Dipandu petugas, saya diajak ke booth yang berisi makna dari Sri Baduga. Museum Sri Baduga ngejogrog di Kota Bandung. Dllola Pemerintah Provinsi Jawa Barat. Berdiri tahun 1974, make bangunan bangunan lama bekas Geudng Kawedanaan Tegallega.  Baru diresmikan tahun 1980. Enam tahun sebagai langkah persiapan. Itu untuk ukuran Pemerintah Provinsi.  Penamaan Museum ini diambil dari gelar salah seorang Raja Pajajaran, Sri Baduga Maharaja sebagaimana tertulis di Prasasti Batu Tulis. Demikian dikutip wikipedia.com.

Ini umpak pertama saya terusik. Bergolak rasanya menandai Museum dengan skup  Provinsi ngambil dari zaman Pajajaran. Kemana Kerajaan Tarumanegara? Apakah kalah Tua dengan Pajajaran? Bukankah para akademisi dan para pakar sepakat Tarumanegara itu Kerajaan Tertua di Jawa Barat. Situs Gunung Padang memang disinyalir jauh lebih tua. Tapi belum terdefinisi Kerajaannya.  

Umpak terusik kedua saat masuk ke dalam. Ada batu gede tinggi. Tugu Gede namanya. Ini replika doang. Saya jadi ingat Lingga Batu Jaya di Kampung Batu Jaya, Cabang Bungin, Kabupaten Bekasi. Sekali lagi Bekasi. Bukan Karawang.  Benak bergolak tak menentu. Bekasi juga punya!  Di ruangan ini benda-benda Zaman Perundagian, Zaman Perunggu atau Zaman Batu yang berasal dari Kabupaten dan Kota Bekasi TIDAK ADA. Sunyian yang mengganggu.

Umpak ketiga terusik saat masuk ke ruangan yang isinya mebeuleir tradisional.
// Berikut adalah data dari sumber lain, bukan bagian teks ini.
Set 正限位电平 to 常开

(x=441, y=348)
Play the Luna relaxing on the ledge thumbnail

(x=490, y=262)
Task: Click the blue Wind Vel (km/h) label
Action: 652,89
Yang ada tempat tidur dari Kesultan Cirebon, lalu bangku dan meja dari Keraton Cirebon.  Terus, mebeuleir dari Bekasi Raya mana. Kita punya bale sebagai model desain mebuleir. Bale terbuat dari bambu. Dengan empat kaki. Serbaguna. Dipake nerima tamu bias. Dipake buat tempat makan barenga juga bias. Terus, buat ngaji.  Terus ada replika bangunan rumah-rumah khas priyangan. Namun di mana Saung Ranggon? Model rumah khas tradisionil Bekasi. Berlokasi di Cikedokan, Cikarang Barat. Rumah berpanggung. Terbuat dari kayu. Tak ada paku/besi sebagai perekat. Tiap siku direkat dengan model khusus antar kayu.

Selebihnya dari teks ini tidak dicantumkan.